1P-22 PDF
Development of Chemometric Approach for the Bioactive Evaluation of Multicomponent Foods and the Selection of the Bioactivity-predictive Chemical Combinations
Understanding chemical composition is indispensable for accurate prediction of the bioactivity of multicomponent drugs, nutraceuticals, and foods, but no analytical approach exists to easily predict the bioactivity of multicomponent systems from complex behaviors of multiple coexisting factors. Herein we represent a metabolic profiling (MP) strategy for evaluating bioactivity in systems containing various small molecules. We attempted to establish a rapid and simple matrix-assisted laser desorption ionization–mass spectrometry (MALDI–MS)-MP technique for the chemometrics-driven evaluation of bioactivity based on composition profiles using diverse green tea extract (GTE) panels with different antioxidant activity.

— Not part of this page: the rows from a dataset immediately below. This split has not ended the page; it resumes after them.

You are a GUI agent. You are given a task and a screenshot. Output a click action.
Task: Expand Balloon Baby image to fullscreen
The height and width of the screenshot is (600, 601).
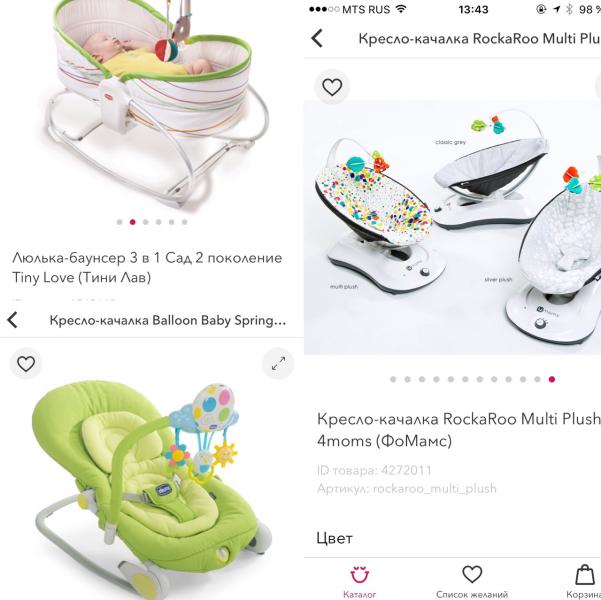(x=278, y=363)
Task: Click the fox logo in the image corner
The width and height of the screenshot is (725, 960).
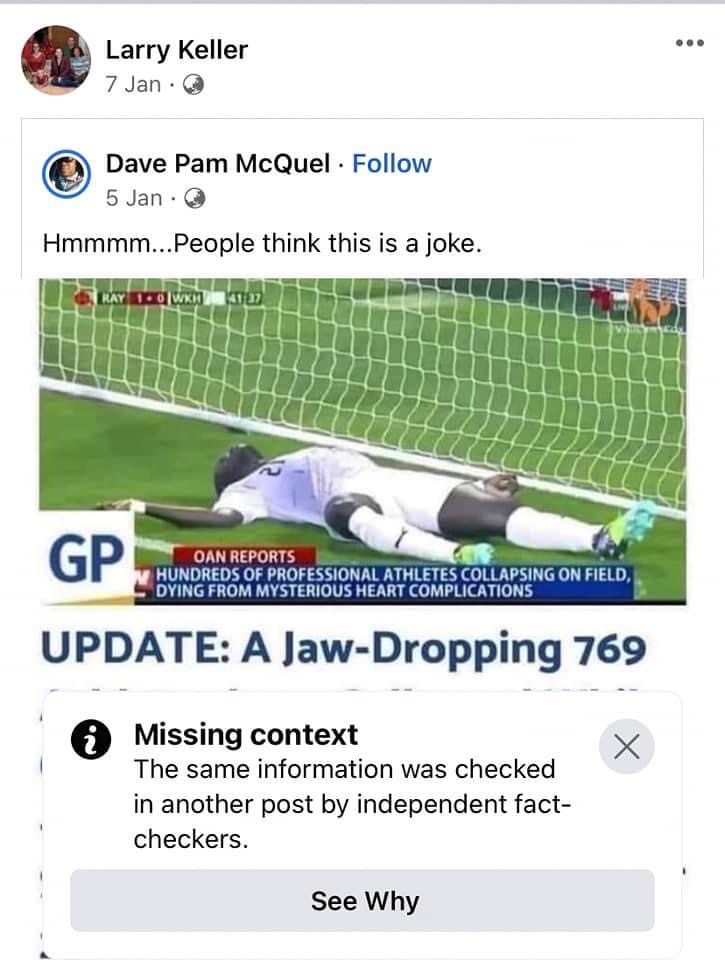Action: (x=652, y=301)
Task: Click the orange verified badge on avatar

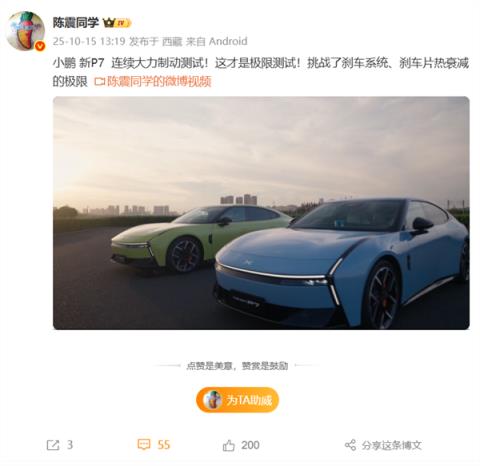Action: (x=40, y=46)
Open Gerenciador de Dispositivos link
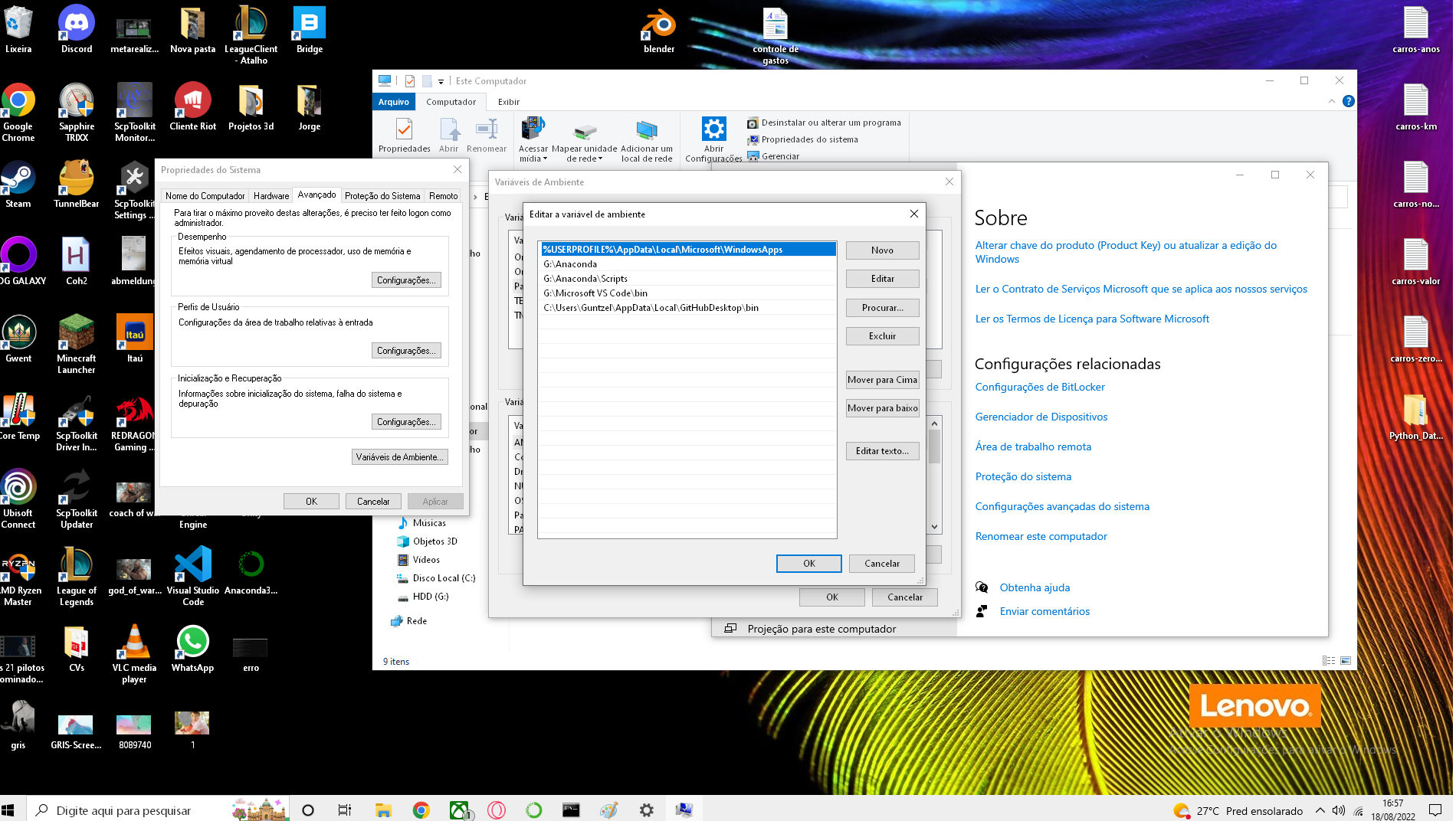 (x=1041, y=417)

This work investigated the applicability of such a technique for the selection of bioactivity-predictive or -discriminative multicomponent factors and the determination of a bioactivity-predictive chemical combination from multivariate data obtained by MALDI–MS measurement. Chemometric procedures allowed the evaluation of GTE bioactivity by multicomponent rather than single-component information. The bioactivity could be easily evaluated by calculating the summed abundance of a few selected components that contributed most to constructing the prediction model. This approach enabled us to easily extract a bioactivity-predictive chemical combination from multicomponent information.